Odd is my middle name. What I photograph reflects my own nature, which
keeps me isolated and thinking odd thoughts and writing odd books.
The first odd sign I shot was in 1971 near Capetown,
South Africa. I was nineteen and a student traveling the world on
two dollars, protected by the radiance of sheer ignorance.
That first sign wasn’t funny as so many
signs have been since. It was posted on a public restroom in a park,
a prominent and tidy rectangle reading “Damas Blankas”.
White
Women, I read. White women, I thought. White Women? Oh my god. They
even have separate sewers here? is my stupefied response to this sign.

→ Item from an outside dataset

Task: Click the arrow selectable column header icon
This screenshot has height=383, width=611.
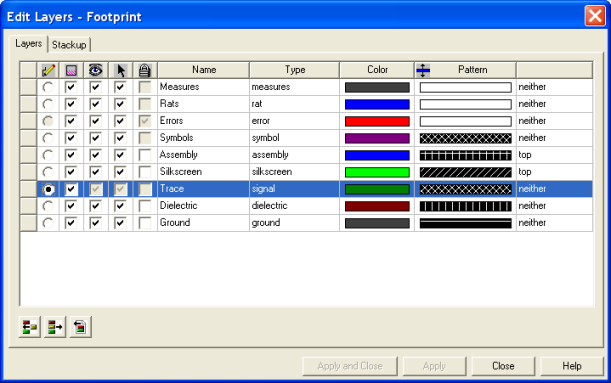Action: 120,70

I was disturbed. I was disbelieving.
I was angry, and then I had to pee. But could I go in? I looked at
my skin, tanned and freckled from three months at sea. I looked at
the building painted a blinding white and couldn’t decide if
I qualified.
That’s when I pulled out my camera and snapped a photo of this
odd sign, and I’ve been doing it ever since, every time I run
into one that stops me in my tracks. It is an
odd addiction, I know, but no matter where I go, I am always able
to find a sign to feed my beast. And, I have learned that each location
infuses its messages with a regional flavor, making its signs uniquely
odd. In the end, odd signs are honest. They
provide evidence of our historic and ongoing struggle with communicating
well. They provide glimpses of ingenuity in a multi-lingual world,
and this alone makes these revealing messages precious.